> _What the task asks_:
Can the data below be echoed back word for word?

> _Records contained in a dataset_:

......

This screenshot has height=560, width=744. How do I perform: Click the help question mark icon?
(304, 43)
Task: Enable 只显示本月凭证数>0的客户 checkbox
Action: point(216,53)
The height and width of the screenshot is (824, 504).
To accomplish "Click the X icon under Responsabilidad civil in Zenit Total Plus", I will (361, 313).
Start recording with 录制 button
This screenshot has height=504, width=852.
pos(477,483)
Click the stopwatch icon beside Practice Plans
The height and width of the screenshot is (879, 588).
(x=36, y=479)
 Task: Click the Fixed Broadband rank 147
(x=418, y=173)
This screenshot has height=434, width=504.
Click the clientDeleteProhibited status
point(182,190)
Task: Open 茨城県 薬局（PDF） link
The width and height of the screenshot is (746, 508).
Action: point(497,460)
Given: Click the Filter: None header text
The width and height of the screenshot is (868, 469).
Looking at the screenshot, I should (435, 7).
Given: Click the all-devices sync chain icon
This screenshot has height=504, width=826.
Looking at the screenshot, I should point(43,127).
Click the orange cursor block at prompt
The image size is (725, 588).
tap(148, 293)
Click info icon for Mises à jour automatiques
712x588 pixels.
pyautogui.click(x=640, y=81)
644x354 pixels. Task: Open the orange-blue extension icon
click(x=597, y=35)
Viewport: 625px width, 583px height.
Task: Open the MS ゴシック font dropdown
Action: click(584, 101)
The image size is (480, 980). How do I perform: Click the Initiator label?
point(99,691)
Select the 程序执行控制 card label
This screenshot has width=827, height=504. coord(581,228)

......

> _Result of this task_:
This screenshot has height=560, width=744. How do I perform: Click the help question mark icon?
(304, 43)
Task: Enable 只显示本月凭证数>0的客户 checkbox
Action: point(216,53)
The height and width of the screenshot is (824, 504).
To accomplish "Click the X icon under Responsabilidad civil in Zenit Total Plus", I will (361, 313).
Start recording with 录制 button
This screenshot has height=504, width=852.
pos(477,483)
Click the stopwatch icon beside Practice Plans
The height and width of the screenshot is (879, 588).
(x=36, y=479)
 Task: Click the Fixed Broadband rank 147
(x=418, y=173)
This screenshot has height=434, width=504.
Click the clientDeleteProhibited status
point(182,190)
Task: Open 茨城県 薬局（PDF） link
The width and height of the screenshot is (746, 508).
Action: point(497,460)
Given: Click the Filter: None header text
The width and height of the screenshot is (868, 469).
Looking at the screenshot, I should (435, 7).
Given: Click the all-devices sync chain icon
This screenshot has height=504, width=826.
Looking at the screenshot, I should point(43,127).
Click the orange cursor block at prompt
The image size is (725, 588).
tap(148, 293)
Click info icon for Mises à jour automatiques
712x588 pixels.
pyautogui.click(x=640, y=81)
644x354 pixels. Task: Open the orange-blue extension icon
click(x=597, y=35)
Viewport: 625px width, 583px height.
Task: Open the MS ゴシック font dropdown
Action: click(584, 101)
The image size is (480, 980). How do I perform: Click the Initiator label?
point(99,691)
Select the 程序执行控制 card label
This screenshot has width=827, height=504. coord(581,228)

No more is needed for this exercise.